To gather more evidence, we might also perform a t-test on the data to determine if the mean of the baker's distribution is less than that of Poincaré's. Our null hypothesis would be that there is no significant difference between the baker's distribution and Poincaré's. The alternative hypothesis would be that the baker is giving Poincaré heavier loaves.
# In R
t.test(df$bakery, df$poincare, alternative="less")
t = -1.1371, df = 726.093, p-value = 0.1279
alternative hypothesis: true difference in means is less than 0
The p-value returned is not below 0.05. Using an alpha level of 0.94 would lead us to accept the null hypothesis that there is no significant difference between the simulated bakery loafs and those given to Poincaré.
TODO: add the boxplot?
If you go to a dance where partners are paired up randomly, what percentage of opposite sex couples will you see where the woman is taller than the man?
One way to answer this question is to simulate the pairing by sampling N times each from two random variables M and W pairing them together and computing the ratio of count(W > M) / N. As N increases, this ratio should converge to the expected probability that in a random pairing the woman will be taller than the man.
Here is one way to do that:
(let [horizon 1000
sims 100
men-mean 178
men-var 59.4
men-sigma (Math/sqrt men-var)
women-mean 163
woman-var 52.8
women-sigma (Math/sqrt woman-var)
sim (repeatedly sims (fn []
(/ (count (filter
#(> (second %) (first %))
(map vector
(random/sample horizon #(random/normalvariate men-mean men-sigma))
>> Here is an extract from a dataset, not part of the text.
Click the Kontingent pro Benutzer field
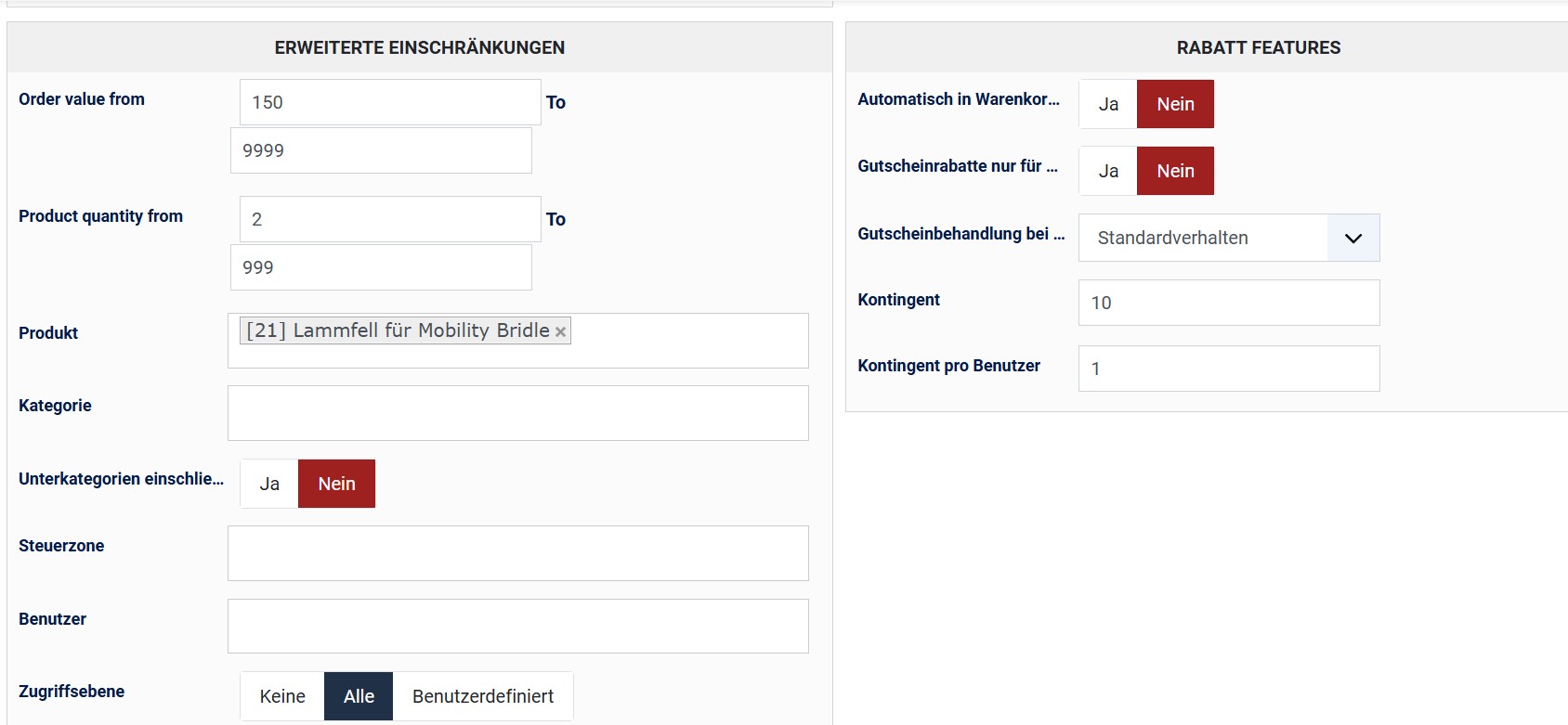coord(1228,369)
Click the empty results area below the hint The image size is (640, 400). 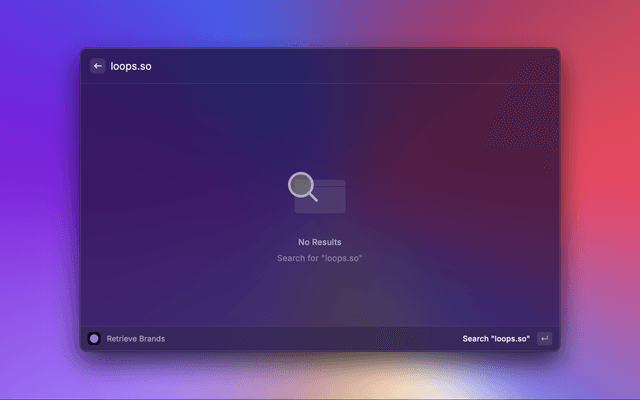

(random/sample horizon #(random/normalvariate women-mean women-sigma)))))
horizon)))]
(float (stats/mean sim)))The resulting value (float (stats/mean sim)) should give us the simulated probability that a randomly selected woman is taller than a randomly selected man.
The value computed was 0.079 or 7.9%.
As I was considering how to simulate this problem I was curious to know if there was an analytical approach to deriving the same probability and confirm the simulated results. It appears that there is. As I was searching I came upon this question on stats.stackexchange.com. The "stress-strength" analysis can be used to determine the probability that a value from one distribution is greater than the value from another. Stated differently, it will compute P(A < B) where A and B are random variables.
The result of the stress-strength equation is a z score. From the z-score we can then compute the p value or the area under the standard normal distribution. Here is the code:
(stats/z->p-value (p/stress-strength-prob men-mean men-var women-mean woman-var))The computed value with the let bindings above is 0.078 or 7.8% which is very close to our simulated value of 7.9%.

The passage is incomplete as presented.